Le nouveau réseau, dénommé Coralie, est lancé le 3 septembre et réunit 15 lignes dont 13 nouvelles ou transformées. Toujours confié en DSP à Keolis, jusqu’en 2014, il s’articule autour de quatre lignes fortes. La 1, cadencée à la demi-heure, relie Trégunc, une commune jouxtant Concarneau, et l’arrêt Maison-Blanche, point de correspondances avec les bus interurbains. La ligne 2 dessert les autres quartiers de la ville pour les relier au réseau. La ligne 3 est prolongée jusqu’à une zone d’activités commerciales et administratives, où est notamment installé Pôle Emploi.
Quant à la 4e ligne, reliant Concarneau à Rosporden, elle est fortement renforcée avec un cadencement qui passe de 4 à 10 allers-retours quotidiens entre ces deux pôles structurants du territoire. Des correspondances avec la SNCF sont assurées pour créer une offre de transport complémentaire. La ligne 4 est donc un élément très important du réseau Coralie.
Côté transport à la demande, quatre lignes ont été ajoutées aux trois déjà existantes au sein du réseau Busco, qui couvrait seulement Concarneau et Melgven et était géré par un syndicat mixte, dissout depuis avec l’élargissement de la CCA et sa prise de compétence pour le transport en début d’année. En complément de ces lignes, le réseau Coralie ajoute le service Hep’co. S’adressant aux personnes à mobilité réduite, il leur permet de se déplacer de leur domicile au lieu de destination de leur choix, du lundi au samedi de 7h30 à 19h. Si la CCA a accompagné le lancement d’une offre de gratuité, la première semaine sur les lignes régulières et deux semaines sur les lignes TAD, le tarif est depuis passé à 1 euro, le trajet autorisant les correspondances, et 8,6 euros le carnet de 10 tickets. Pour le transport scolaire et les 1 900 collégiens et lycéens transportés chaque jour, il est désormais géré par Coralie, mais reste confié à des transporteurs locaux.Y.?G.

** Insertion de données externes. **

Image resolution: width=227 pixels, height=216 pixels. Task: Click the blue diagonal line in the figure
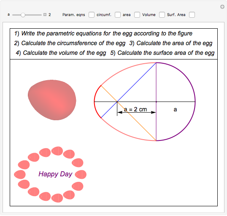(x=136, y=83)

Lille : près d’un million de pénalités pour Keolis
Au dernier trimestre 2011, Keolis (Transpole) a payé 931 180 euros de pénalités à Lille Métropole, a révélé le vice-président transport de l’agglomération, Eric Quiquet. Comme convenu dans la DSP, Transpole touche 145 millions annuels de subvention forfaitaire d’exploitation en contrepartie de l’exploitation du réseau. Keolis doit satisfaire à une batterie de critères de ponctualité, d’information-voyageurs ou de propreté des stations et de matériel roulant, faute de quoi, il rembourse Lille Métropole. Ce niveau élevé de pénalités n’est pas exceptionnel. Au cours du précédent contrat (2003-2010), Keolis s’est acquitté de 21,4 millions d’euros de pénalités. « Les pénalités sont un outil pour veiller à la qualité de service, mais engranger des pénalités ne nous réjouit pas », a précisé Eric Quiquet.